80th Anniversary of Reichsprotektor Heydrich’s Rule Over Bohemia and Moravia
Exactly 80 years ago, on 28 September 1941, Reinhard Heydrich came to Prague on Hitler’s orders to take up the position of Reichsprotektor. He was 37 years old.
At a gathering of Nazi officials several days before his arrival in Prague, he clearly expressed how he wanted to handle the population of the Protectorate of Bohemia and Moravia.
A “final solution” awaited Jews, Roma and others in the death camps, while the Slavs were to be either murdered or Germanized and moved as far east as possible.
“The Bohemian-Moravian area must never be left in such a state that the Czechs might be able to claim it as theirs… This space must be German once and for all so the Czech will have no claim to it in the end,” Heydrich said in that speech.
Reinhard Heydrich was one of the direct co-authors of the Holocaust – both of the idea of murdering homosexuals, Jewish people, mentally or physically disabled people, Romani people and others, as well as of the methods for pursuing genocide – death camps, Germanization, and racial/ethnic pogroms.
The tragic fate of the Czech and Moravian Jews and Roma began under his rule.
Heydrich left a bloody trail in Czech history: During the four months of the state of emergency he announced after becoming Reichsprotektor, 486 people were sentenced to death and more than 2 100 Czechs ended up in concentration camps.
Heydrich practically decimated the entire Czech resistance, which repaid him with assassination. As Professor Václav Černý has succinctly written: “Heydrich came to murder the Czech nation, and the Czech nation murdered him.”
Heydrich’s main aims were to increase the amount of weapons produced for the Nazis by these factories in the Protectorate and to prepare the Germanization – and later, the liquidation – of the Czech nation.
This involved calling for and firming up a collaborationist policy, in which he demanded not just mere consent, as Czechoslovak President Hácha had provided, but active participation, as modeled by Czechoslovak Army Colonel Emanuel Moravec.
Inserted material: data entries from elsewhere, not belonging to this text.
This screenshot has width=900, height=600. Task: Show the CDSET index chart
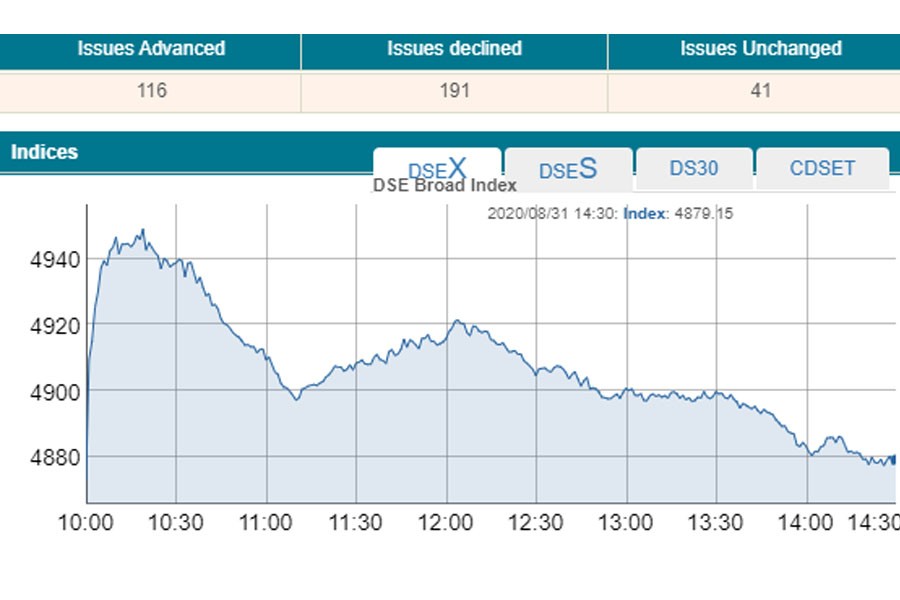point(822,168)
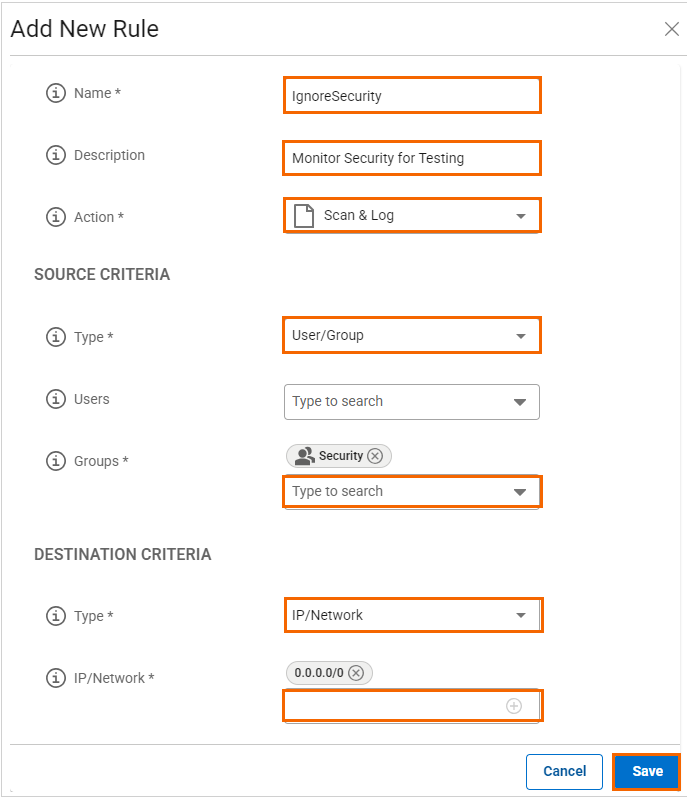Open the Destination Type IP/Network dropdown
Image resolution: width=687 pixels, height=797 pixels.
[412, 615]
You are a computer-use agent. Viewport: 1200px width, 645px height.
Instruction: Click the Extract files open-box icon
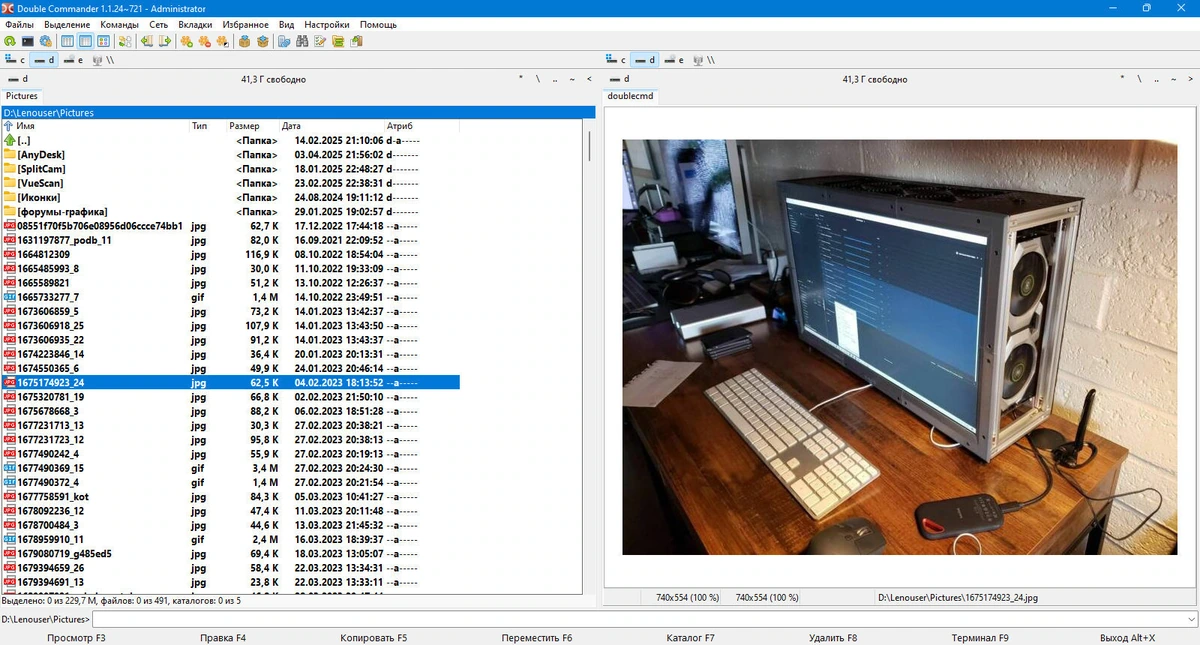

The Czechoslovak government in exile in London decided to have Heydrich killed by specially trained airborne soldiers and the assassination took place on May 27, 1942.
He was the highest-ranking Nazi killed by the resistance. In retaliation for Heydrich’s death, the Germans exterminated the villages of Lidice and Ležáky; in October 1942, 262 people were murdered in Mauthausen for helping the paratroopers who carried out the assassination.